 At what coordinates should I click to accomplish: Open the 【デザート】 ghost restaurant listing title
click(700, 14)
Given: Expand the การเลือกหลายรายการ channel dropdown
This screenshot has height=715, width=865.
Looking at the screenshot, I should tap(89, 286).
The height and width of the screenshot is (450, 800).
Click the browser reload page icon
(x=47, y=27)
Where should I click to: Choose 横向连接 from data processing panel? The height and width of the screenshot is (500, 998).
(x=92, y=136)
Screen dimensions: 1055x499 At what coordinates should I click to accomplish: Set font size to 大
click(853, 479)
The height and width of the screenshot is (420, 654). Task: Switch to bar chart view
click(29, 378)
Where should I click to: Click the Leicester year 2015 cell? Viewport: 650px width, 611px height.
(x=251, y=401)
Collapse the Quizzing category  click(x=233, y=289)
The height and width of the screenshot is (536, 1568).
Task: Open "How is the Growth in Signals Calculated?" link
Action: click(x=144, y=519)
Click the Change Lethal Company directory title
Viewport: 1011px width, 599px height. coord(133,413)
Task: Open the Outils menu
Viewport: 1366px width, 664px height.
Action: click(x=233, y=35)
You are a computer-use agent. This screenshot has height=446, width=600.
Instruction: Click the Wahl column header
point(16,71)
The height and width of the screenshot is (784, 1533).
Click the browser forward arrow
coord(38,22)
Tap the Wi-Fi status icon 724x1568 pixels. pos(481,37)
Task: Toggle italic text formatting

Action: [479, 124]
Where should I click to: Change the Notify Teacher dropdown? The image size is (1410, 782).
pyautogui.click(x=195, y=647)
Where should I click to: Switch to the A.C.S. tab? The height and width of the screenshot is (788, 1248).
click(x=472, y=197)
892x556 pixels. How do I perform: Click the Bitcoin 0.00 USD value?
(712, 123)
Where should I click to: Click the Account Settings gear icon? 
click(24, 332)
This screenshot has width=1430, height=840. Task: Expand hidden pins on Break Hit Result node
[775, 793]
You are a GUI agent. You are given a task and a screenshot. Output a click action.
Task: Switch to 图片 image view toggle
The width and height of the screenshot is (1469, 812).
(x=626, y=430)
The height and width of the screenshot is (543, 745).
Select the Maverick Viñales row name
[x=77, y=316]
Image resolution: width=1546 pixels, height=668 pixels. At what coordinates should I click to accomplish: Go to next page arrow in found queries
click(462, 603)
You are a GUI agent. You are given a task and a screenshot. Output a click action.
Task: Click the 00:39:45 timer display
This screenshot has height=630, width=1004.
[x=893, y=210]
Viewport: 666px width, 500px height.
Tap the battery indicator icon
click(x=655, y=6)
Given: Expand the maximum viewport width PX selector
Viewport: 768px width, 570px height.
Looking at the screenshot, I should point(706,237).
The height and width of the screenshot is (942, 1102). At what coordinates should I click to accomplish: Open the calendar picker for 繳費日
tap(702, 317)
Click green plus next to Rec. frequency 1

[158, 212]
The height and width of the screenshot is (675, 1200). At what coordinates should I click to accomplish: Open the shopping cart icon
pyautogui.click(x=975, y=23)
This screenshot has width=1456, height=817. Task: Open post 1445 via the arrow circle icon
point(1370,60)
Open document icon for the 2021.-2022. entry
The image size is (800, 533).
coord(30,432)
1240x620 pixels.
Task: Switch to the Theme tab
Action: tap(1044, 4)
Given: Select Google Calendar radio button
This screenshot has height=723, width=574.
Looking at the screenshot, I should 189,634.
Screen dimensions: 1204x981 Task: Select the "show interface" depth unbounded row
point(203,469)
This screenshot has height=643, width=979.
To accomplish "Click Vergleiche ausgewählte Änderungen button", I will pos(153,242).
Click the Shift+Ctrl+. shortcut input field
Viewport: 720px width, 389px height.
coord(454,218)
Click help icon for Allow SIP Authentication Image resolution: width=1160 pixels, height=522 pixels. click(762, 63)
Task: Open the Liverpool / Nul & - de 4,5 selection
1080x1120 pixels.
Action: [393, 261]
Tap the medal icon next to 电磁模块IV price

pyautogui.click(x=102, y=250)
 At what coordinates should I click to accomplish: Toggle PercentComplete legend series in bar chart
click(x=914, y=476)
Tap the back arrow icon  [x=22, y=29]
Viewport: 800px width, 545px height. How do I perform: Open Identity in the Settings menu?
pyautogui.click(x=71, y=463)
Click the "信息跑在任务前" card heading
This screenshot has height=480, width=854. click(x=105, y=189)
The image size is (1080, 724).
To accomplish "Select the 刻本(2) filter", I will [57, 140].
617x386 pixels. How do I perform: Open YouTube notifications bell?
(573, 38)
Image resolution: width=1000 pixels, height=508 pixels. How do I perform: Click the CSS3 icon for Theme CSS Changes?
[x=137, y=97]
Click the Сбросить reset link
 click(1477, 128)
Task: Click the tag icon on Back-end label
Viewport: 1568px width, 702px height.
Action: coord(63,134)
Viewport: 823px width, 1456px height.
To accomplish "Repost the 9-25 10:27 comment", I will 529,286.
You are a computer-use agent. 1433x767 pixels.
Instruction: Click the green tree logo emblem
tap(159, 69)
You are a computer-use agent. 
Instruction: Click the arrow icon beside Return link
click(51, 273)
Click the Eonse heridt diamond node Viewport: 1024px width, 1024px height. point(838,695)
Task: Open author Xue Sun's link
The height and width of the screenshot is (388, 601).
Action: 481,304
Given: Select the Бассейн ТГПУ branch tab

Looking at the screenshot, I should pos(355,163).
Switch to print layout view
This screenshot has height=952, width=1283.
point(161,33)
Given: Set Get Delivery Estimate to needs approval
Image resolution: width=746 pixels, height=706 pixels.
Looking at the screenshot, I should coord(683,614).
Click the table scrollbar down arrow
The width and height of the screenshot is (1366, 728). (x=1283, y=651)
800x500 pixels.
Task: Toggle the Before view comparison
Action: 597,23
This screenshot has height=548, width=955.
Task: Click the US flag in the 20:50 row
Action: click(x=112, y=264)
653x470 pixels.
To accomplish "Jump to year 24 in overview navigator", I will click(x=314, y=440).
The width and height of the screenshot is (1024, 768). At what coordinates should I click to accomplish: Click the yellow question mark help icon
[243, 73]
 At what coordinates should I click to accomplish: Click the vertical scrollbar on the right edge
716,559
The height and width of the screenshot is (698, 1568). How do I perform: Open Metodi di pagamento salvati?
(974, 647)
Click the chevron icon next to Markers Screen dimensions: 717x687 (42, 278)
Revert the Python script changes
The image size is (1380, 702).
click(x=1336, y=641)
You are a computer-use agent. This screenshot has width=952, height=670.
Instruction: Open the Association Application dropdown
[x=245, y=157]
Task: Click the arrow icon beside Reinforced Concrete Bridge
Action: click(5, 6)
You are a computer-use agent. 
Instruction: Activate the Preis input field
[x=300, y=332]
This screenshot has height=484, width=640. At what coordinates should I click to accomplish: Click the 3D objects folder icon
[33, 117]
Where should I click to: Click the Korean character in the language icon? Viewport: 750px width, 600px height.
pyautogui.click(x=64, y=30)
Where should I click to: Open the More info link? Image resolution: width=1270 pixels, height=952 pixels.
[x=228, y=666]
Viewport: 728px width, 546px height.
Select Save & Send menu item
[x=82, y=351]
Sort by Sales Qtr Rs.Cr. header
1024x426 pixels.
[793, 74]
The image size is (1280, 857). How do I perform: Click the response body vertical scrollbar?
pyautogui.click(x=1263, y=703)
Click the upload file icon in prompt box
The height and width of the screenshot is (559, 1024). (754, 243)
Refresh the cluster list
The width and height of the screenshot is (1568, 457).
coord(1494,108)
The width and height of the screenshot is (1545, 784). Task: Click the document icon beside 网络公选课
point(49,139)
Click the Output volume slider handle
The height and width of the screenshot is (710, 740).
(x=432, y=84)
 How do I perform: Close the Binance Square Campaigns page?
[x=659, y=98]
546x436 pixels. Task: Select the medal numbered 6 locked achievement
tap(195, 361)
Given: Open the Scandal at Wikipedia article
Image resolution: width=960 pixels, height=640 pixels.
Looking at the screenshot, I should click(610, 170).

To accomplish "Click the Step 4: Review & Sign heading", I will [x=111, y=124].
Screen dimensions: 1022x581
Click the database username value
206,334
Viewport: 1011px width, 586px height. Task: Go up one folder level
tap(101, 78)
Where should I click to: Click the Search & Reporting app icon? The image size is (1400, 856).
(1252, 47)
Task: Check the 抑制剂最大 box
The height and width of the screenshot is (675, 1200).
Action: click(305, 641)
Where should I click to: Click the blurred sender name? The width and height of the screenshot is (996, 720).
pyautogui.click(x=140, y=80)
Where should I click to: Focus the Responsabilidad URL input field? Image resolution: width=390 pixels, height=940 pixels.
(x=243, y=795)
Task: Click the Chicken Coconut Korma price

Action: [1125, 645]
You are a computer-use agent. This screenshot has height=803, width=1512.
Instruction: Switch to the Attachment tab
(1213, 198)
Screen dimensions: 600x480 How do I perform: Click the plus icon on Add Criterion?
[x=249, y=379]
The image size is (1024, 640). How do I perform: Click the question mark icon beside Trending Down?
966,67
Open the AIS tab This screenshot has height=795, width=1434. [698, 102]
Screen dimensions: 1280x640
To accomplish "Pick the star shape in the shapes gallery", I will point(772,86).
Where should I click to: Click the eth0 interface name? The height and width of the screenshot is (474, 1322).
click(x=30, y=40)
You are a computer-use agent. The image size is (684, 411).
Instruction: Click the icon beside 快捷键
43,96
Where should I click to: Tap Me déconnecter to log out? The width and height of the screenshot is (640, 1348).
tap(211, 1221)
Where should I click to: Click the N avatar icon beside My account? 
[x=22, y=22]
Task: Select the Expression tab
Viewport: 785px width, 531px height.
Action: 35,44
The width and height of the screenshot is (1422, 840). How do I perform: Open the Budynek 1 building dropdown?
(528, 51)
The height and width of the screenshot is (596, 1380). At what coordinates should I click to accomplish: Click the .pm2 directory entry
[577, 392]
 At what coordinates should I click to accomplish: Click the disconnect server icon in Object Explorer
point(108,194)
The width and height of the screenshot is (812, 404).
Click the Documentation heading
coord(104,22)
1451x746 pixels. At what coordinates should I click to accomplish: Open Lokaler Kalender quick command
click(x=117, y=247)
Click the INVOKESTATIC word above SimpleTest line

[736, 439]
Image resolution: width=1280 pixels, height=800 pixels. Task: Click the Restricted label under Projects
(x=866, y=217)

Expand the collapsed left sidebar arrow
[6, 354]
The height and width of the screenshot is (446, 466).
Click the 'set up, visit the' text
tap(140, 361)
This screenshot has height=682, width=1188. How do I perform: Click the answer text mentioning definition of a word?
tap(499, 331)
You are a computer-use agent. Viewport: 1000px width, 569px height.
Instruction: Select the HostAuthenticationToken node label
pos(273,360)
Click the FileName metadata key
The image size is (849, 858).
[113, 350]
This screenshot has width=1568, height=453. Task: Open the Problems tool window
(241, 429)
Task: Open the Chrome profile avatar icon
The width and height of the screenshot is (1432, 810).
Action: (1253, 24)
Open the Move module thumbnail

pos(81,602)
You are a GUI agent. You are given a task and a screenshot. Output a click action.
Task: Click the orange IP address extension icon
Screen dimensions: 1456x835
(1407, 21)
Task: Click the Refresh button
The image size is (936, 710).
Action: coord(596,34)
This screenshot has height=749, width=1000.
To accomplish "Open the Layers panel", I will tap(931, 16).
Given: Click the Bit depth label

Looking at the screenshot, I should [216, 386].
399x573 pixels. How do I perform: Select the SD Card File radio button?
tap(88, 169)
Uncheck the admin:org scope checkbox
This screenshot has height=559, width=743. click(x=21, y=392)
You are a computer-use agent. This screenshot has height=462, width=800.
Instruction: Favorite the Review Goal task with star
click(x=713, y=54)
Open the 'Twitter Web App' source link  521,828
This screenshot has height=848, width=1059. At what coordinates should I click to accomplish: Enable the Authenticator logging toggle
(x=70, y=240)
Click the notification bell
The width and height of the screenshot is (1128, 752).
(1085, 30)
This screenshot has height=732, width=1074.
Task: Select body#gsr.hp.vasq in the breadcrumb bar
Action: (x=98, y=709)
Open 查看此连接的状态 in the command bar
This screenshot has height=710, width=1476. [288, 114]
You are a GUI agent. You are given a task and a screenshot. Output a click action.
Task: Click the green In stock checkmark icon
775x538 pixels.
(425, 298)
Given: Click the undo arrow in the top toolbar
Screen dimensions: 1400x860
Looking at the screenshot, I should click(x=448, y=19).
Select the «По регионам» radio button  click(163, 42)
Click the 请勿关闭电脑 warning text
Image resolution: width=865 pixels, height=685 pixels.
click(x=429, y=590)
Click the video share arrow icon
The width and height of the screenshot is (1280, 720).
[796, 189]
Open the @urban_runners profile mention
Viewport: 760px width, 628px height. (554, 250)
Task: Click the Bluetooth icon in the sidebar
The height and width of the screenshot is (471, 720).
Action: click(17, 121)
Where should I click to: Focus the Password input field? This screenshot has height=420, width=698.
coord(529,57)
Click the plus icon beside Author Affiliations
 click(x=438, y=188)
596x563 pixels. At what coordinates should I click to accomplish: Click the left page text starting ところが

» **About this exercise**
Using the entries above, give back exactly the line containing "Click the upload file icon in prompt box", the line containing "Given: Open the Scandal at Wikipedia article", and every line between them, and nothing else.

» **Result of this task**
Click the upload file icon in prompt box
The height and width of the screenshot is (559, 1024). (754, 243)
Refresh the cluster list
The width and height of the screenshot is (1568, 457).
coord(1494,108)
The width and height of the screenshot is (1545, 784). Task: Click the document icon beside 网络公选课
point(49,139)
Click the Output volume slider handle
The height and width of the screenshot is (710, 740).
(x=432, y=84)
 How do I perform: Close the Binance Square Campaigns page?
[x=659, y=98]
546x436 pixels. Task: Select the medal numbered 6 locked achievement
tap(195, 361)
Given: Open the Scandal at Wikipedia article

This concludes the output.